At one time, Dr. Saenger said the deaths of eight patients had been caused by radiation, but later he said that none had been caused by it.

In 1994, when government-sponsored radiation experiments that had been conducted during the cold war attracted renewed attention, the Cincinnati study came under new scrutiny, and a graduate student working with Professor Stephens began tracking down the families of the patients.

A class-action suit was filed on behalf of the families against the researchers, the university, the federal government and the City of Cincinnati, which ran the university at the time of the experiments. In a settlement in 1999, most families were awarded $50,978 each, a dozen others $85,318.

The university released documents showing that members of faculty committees that reviewed clinical research had argued privately for years about the safety and morality of the study, but it had been allowed to continue. The papers also show that the National Institutes of Health expressed doubts in 1967, rejecting, for ethical reasons, Dr. Saenger’s proposal to expand his experiment.
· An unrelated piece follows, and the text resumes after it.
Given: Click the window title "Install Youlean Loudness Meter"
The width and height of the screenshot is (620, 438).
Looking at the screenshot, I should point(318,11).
Eugene Lange Saenger was born in Cincinnati on March 5, 1917. He received a bachelor’s degree from Harvard in 1938 and a medical degree from the University of Cincinnati in 1942, then completed his residency at General Hospital.

He joined the medical faculty at the university in 1949, became a full professor in 1962 and was director of the medical college’s radioisotope laboratory from 1962 until his retirement in 1987. He was awarded the Gold Medal by the Radiological Society of North America, its highest honor.

He is survived by a son, Eugene Jr., of Cincinnati, and four grandchildren. His wife, Susan, whom he married in 1941, died in 1995, and a daughter, Katherine Soodek, died in 1993.

One critical issue in the dispute over the radiation study was whether the patients were ever fully informed about what was being done. In the first five years, the researchers said, they obtained oral consent, and later various written consent forms.

But Professor Stephens recounted that “none of them ever said: ‘You may die of this radiation. Do you wish to participate?’”

“If they had,” she said, “there would have been no experiment.”